REQUIRED WORK
In the records below, find the line holding "CNN TÜRK HABERİNİ" and the line holding "TRUMP'TAN DİKKAT ÇEKEN". Set down both, with every line between them, exactly.
[RECORDS SUPPLIED Boundary: Start]
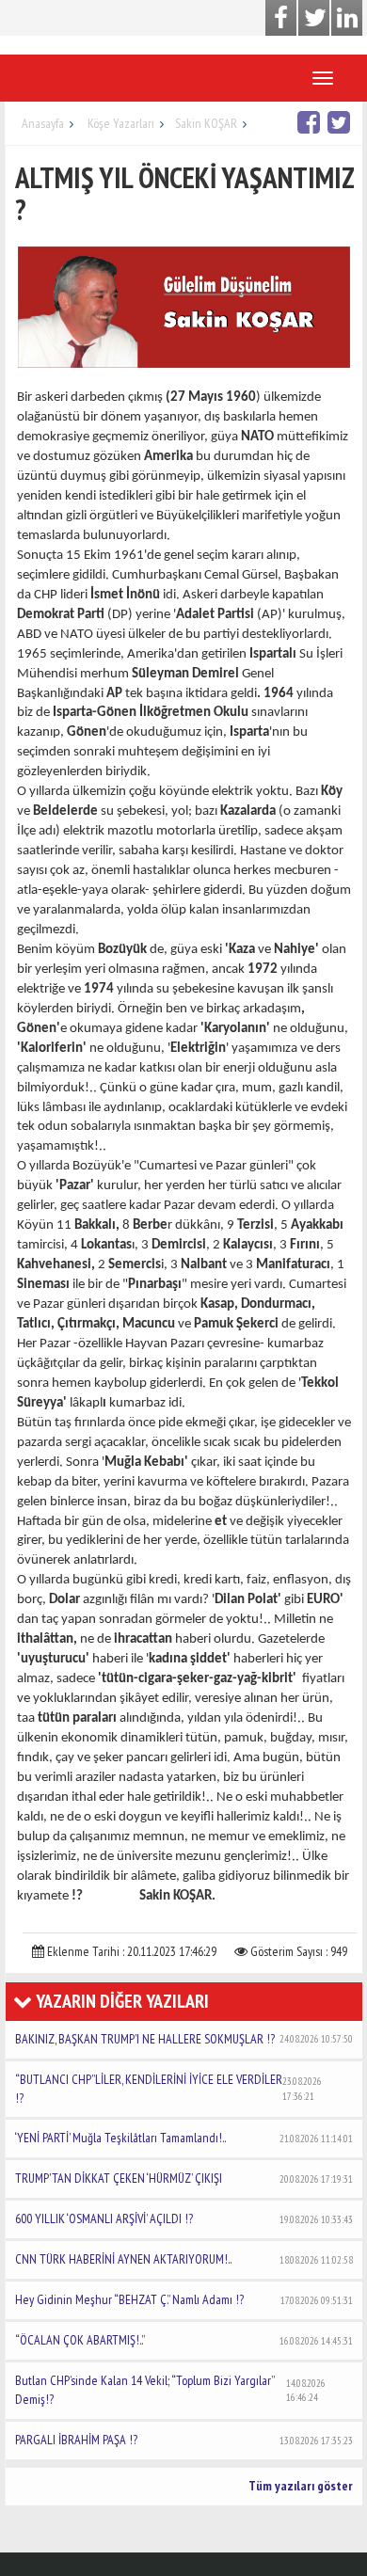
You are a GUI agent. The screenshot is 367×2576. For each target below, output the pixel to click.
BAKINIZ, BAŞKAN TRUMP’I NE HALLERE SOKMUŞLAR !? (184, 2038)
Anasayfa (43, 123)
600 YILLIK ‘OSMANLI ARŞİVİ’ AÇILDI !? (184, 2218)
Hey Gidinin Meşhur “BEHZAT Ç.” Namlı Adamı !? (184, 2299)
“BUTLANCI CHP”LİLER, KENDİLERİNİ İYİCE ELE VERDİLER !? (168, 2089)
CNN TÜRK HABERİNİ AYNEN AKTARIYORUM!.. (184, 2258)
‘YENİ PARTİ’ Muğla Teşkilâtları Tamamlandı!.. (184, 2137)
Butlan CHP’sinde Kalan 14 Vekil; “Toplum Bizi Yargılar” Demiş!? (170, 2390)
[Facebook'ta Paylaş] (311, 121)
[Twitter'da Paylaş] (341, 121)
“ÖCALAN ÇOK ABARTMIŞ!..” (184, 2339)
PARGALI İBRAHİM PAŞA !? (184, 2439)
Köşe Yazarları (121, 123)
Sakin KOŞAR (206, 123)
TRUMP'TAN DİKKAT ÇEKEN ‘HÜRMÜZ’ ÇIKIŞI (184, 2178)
[RECORDS SUPPLIED Boundary: End]
[RECORDS SUPPLIED Boundary: Start]
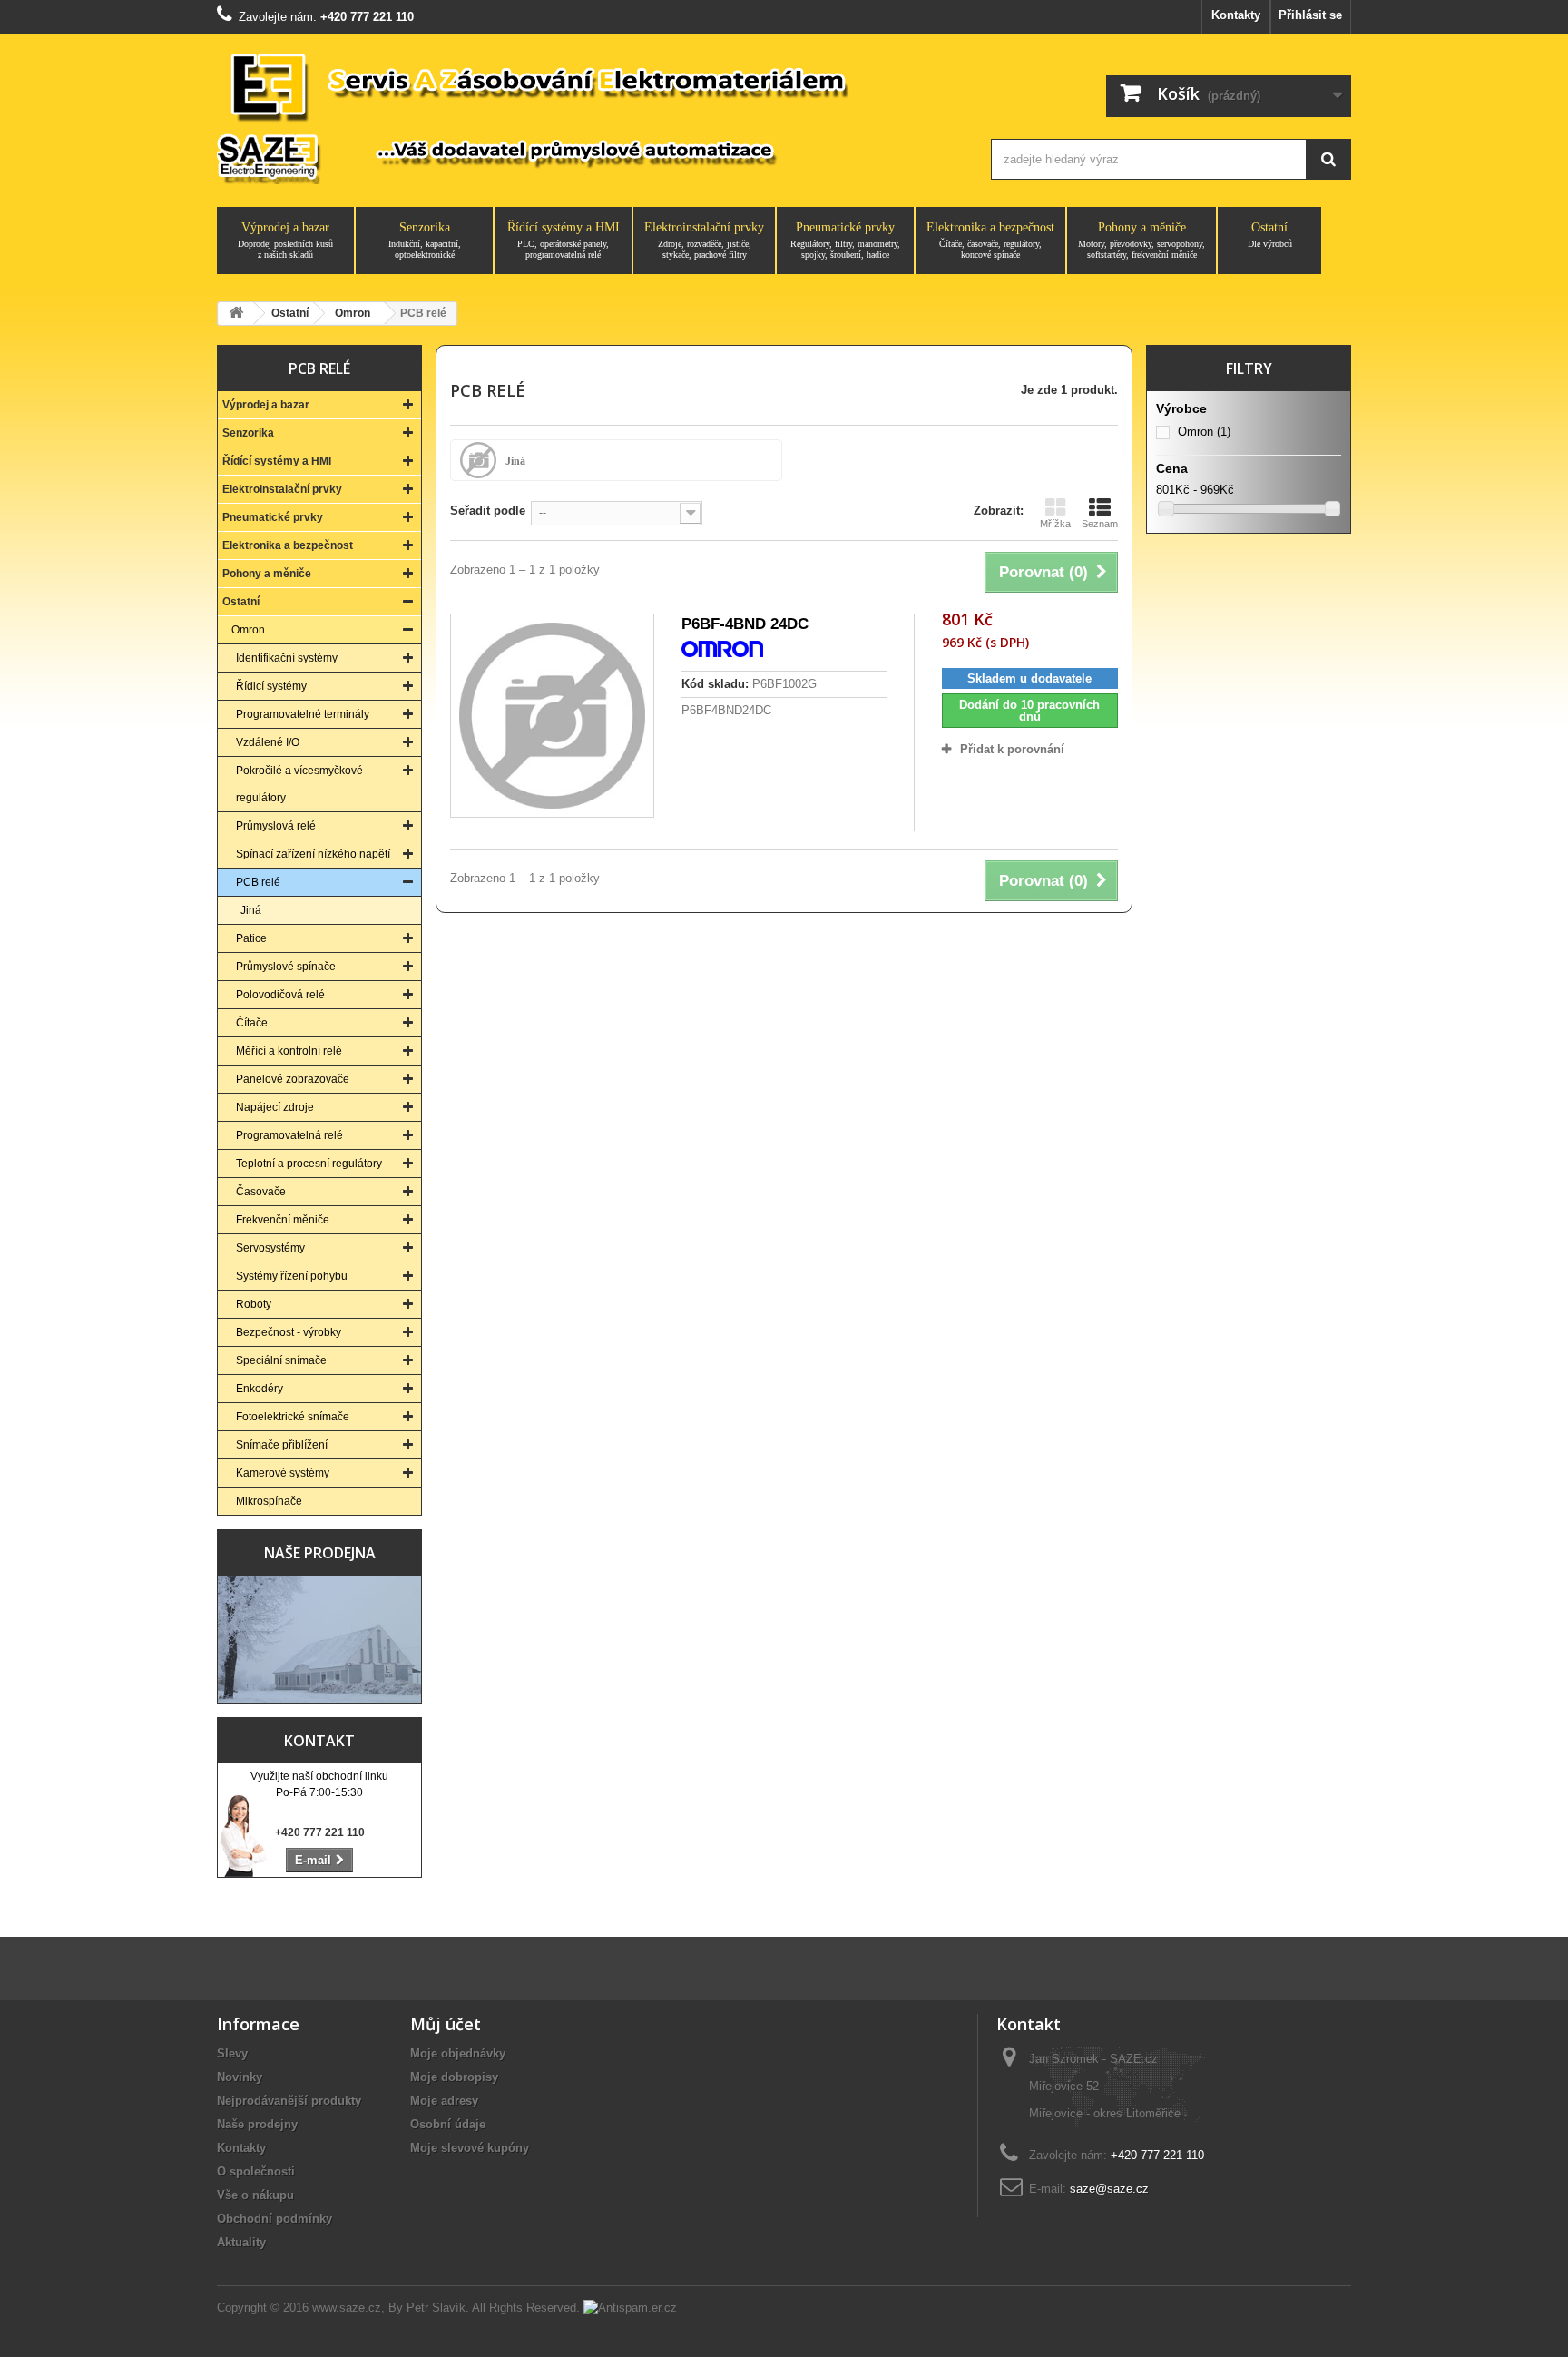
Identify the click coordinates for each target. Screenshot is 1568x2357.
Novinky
[RECORDS SUPPLIED Boundary: End]
OUTPUT FOR THIS EXERCISE
CNN TÜRK HABERİNİ AYNEN AKTARIYORUM!.. (184, 2258)
‘YENİ PARTİ’ Muğla Teşkilâtları Tamamlandı!.. (184, 2137)
Butlan CHP’sinde Kalan 14 Vekil; “Toplum Bizi Yargılar” Demiş!? (170, 2390)
[Facebook'ta Paylaş] (311, 121)
[Twitter'da Paylaş] (341, 121)
“ÖCALAN ÇOK ABARTMIŞ!..” (184, 2339)
PARGALI İBRAHİM PAŞA !? (184, 2439)
Köşe Yazarları (121, 123)
Sakin KOŞAR (206, 123)
TRUMP'TAN DİKKAT ÇEKEN ‘HÜRMÜZ’ ÇIKIŞI (184, 2178)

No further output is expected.